Merrick Garland was raised a conservative Jew. On Monday, Sen. Mike Lee (R-UT), a Mormon, asked him during his Senate confirmation hearing about alleged anti-Semitism from another one of President Joe Biden's nominees.
"Do you believe Republicans of the United States as a whole are determined to 'leave our communities to the mercy of people and institutions driven by hate, bigotry, and fear of any threat to the status quo?'" asked Lee, misquoting and mischaracterizing an editorial by Vanita Gupta.
"I don't make generalizations about people from political parties," said Garland.
"The reason I raise these -- these are questions drawn from comments made by Vanita Gupta, who's been nominated to be associate attorney general, has advocated for each of these sessions," said Lee.
"Well, I know Vanita Gupta quite well -- I did not know her before but since the nomination, I've gotten to know her, to talk with her, and I can tell you I regard her as a person of great integrity and a person dedicated to the mission of the department, particularly equal justice under the law."
"I'm not asking you to weigh in on her as a person, I'm just talking but the comments," said Lee. "Let's move on. Would an individual's past statements — statements in the past as an adult declaring one racial group is superior to another, with statements like that be relevant to an evaluation of whether such a person should be put in charge of running the Department of Justice's Civil Rights division?"
Garland said he's read the allegations in the last several days.
"So, Senator, I have read in the last few days these allegations about Kristen Clarke, who I have also gotten to know, who I also trust, who is a person of integrity, whose views about Civil Rights Division," Garland continued. "I have discussed with her and they are in line with my own. I have every reason to want her. She is an experienced former blind prosecutor of hate crimes and we need some of you to be running --"

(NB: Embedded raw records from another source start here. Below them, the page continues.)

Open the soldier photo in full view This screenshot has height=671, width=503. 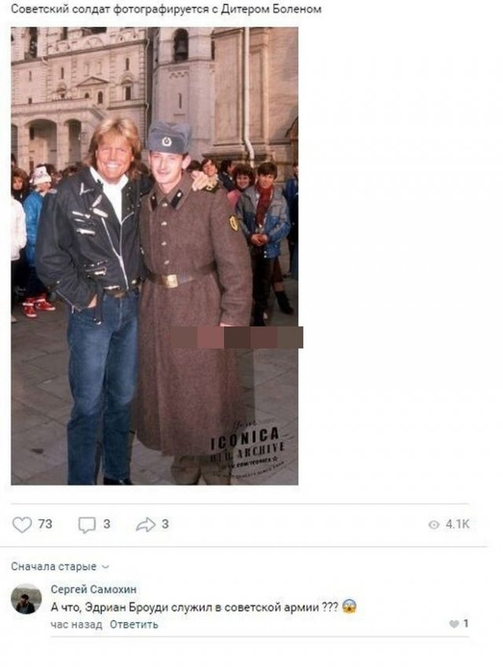(154, 256)
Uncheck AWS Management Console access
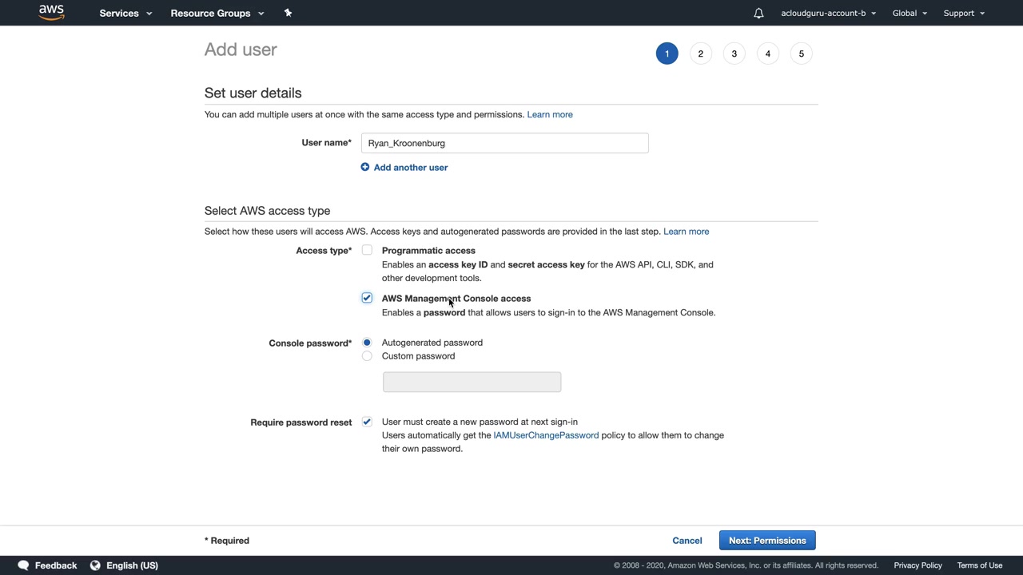The image size is (1023, 575). pos(367,298)
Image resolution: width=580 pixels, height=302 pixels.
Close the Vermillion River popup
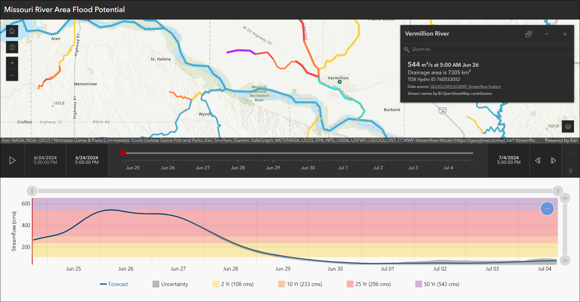[565, 34]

Lee interrupted Garland, saying that he was "asking about the statement, not her as a person. I'm asking about the statement." Lee never cited the "statement" that he was concerned about, though he's likely referring to a Tucker Carlson comment on Fox News that mischaracterized a 1994 article in the Harvard Crimson in which Clarke and others wrote a "response to those who defend The Bell Curve:" Intelligence and Class Structure in American Life by Richard J. Herrnstein and Charles Murray. Clarke disputes the idea that intelligence can be linked to class and race, a claim The Bell Curve makes, a Newsweek fact-check revealed.
"What — in the abstract, would someone who has made that comment, with that comment be relevant to whether that person, having made that statement, should be put in charge of running the civil rights division?" Lee asked about Clarke.

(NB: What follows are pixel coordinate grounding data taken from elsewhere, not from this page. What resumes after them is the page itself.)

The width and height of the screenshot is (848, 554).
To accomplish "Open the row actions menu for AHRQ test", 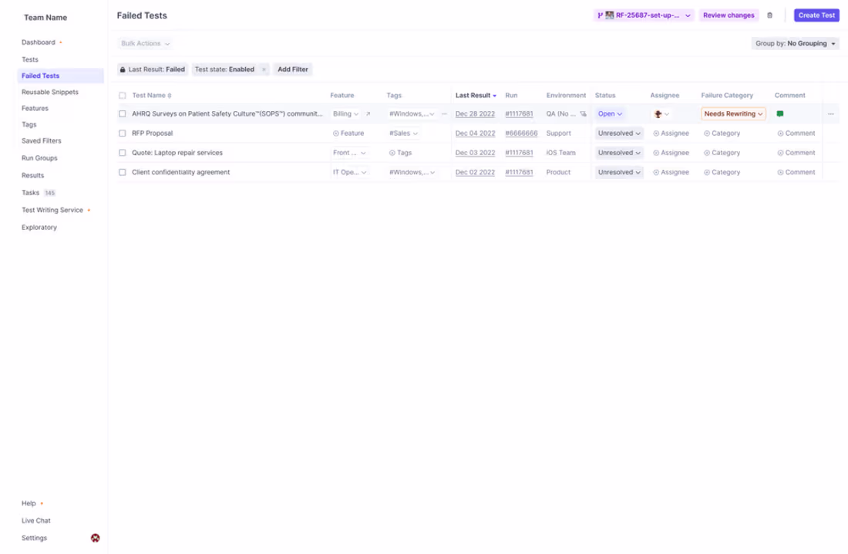I will [x=830, y=113].
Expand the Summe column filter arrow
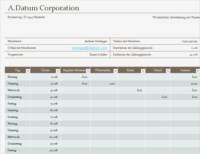Screen dimensions: 200x154 [x=197, y=70]
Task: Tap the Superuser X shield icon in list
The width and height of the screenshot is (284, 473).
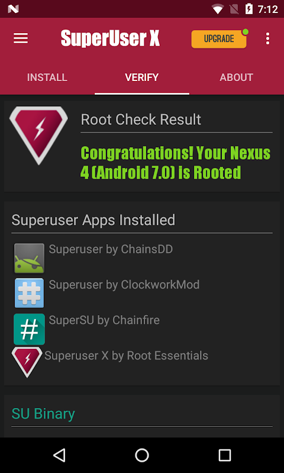Action: pyautogui.click(x=27, y=362)
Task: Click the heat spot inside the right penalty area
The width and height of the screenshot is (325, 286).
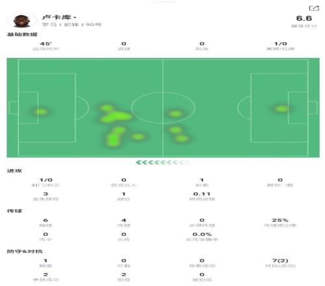Action: click(x=281, y=109)
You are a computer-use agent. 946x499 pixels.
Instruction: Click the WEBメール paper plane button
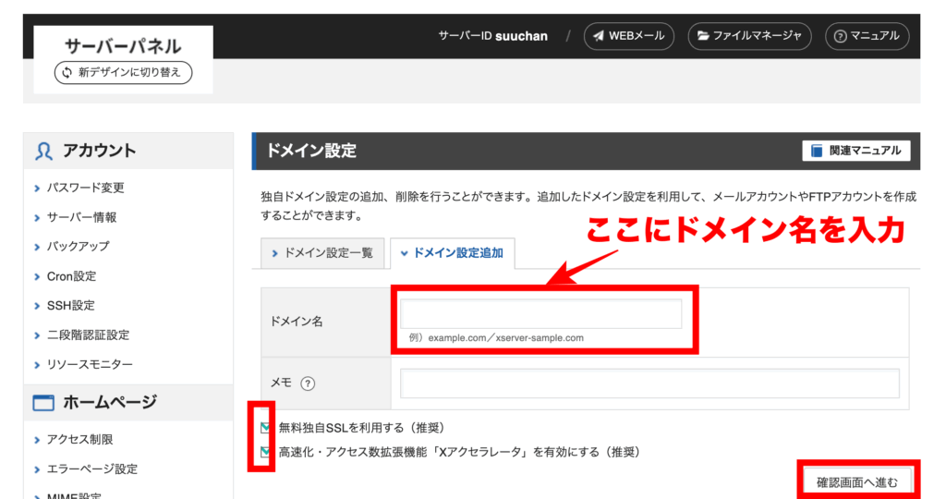tap(628, 36)
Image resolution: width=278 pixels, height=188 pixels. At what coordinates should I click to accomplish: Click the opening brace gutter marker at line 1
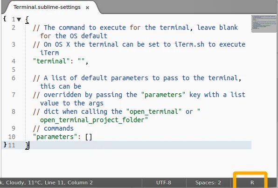[x=5, y=19]
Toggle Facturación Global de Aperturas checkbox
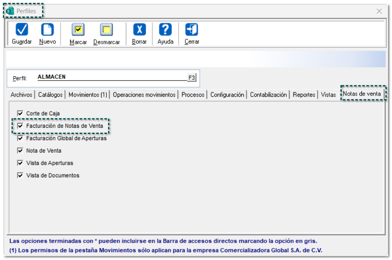This screenshot has width=392, height=260. click(x=20, y=138)
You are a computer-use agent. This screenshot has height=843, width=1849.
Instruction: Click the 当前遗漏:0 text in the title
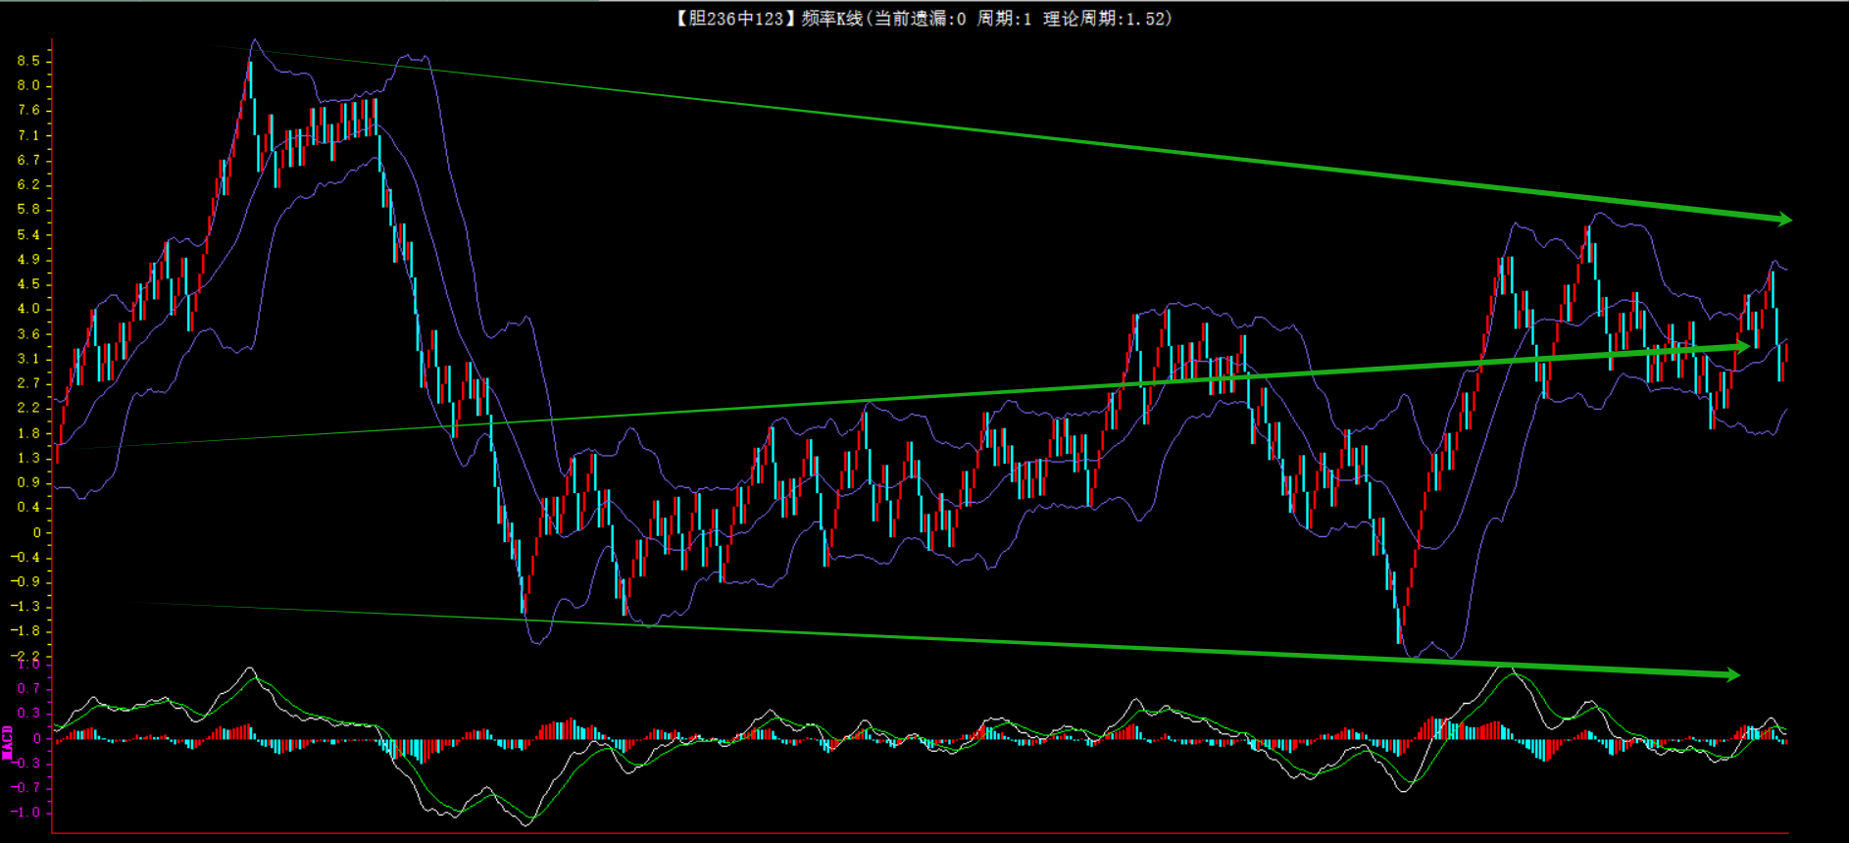coord(919,19)
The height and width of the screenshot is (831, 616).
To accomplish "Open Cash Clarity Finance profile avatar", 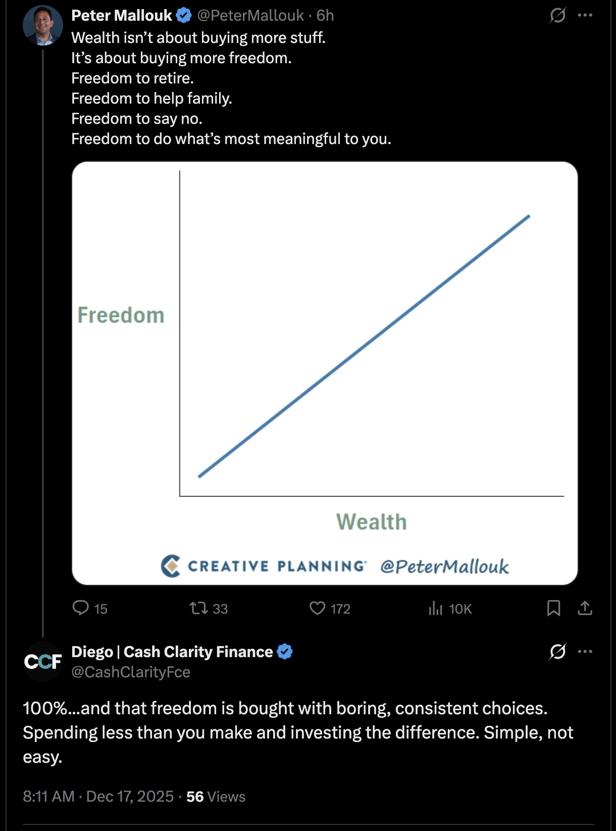I will tap(43, 662).
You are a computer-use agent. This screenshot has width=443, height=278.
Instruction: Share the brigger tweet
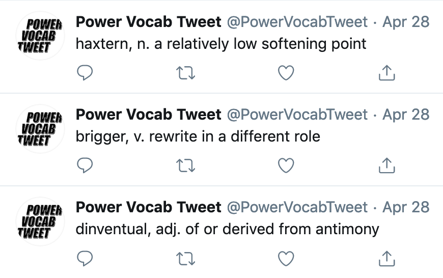point(386,165)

"All I can tell you is I have had many conversations with her about her views about the Civil Rights Division and what kind of matters would --" Garland said before Lee cut him off again.
"What about anti-Semitic quotes?" Lee said.
An exasperated Garland said, "You know my views on anti-Semitism. No one needs to question those."
"I'm not questioning--"
"I know you're not, but I also want you to know I'm also a pretty good judge of what an anti-Semite is," Garland said. "I do not believe she is discriminatory in any sense."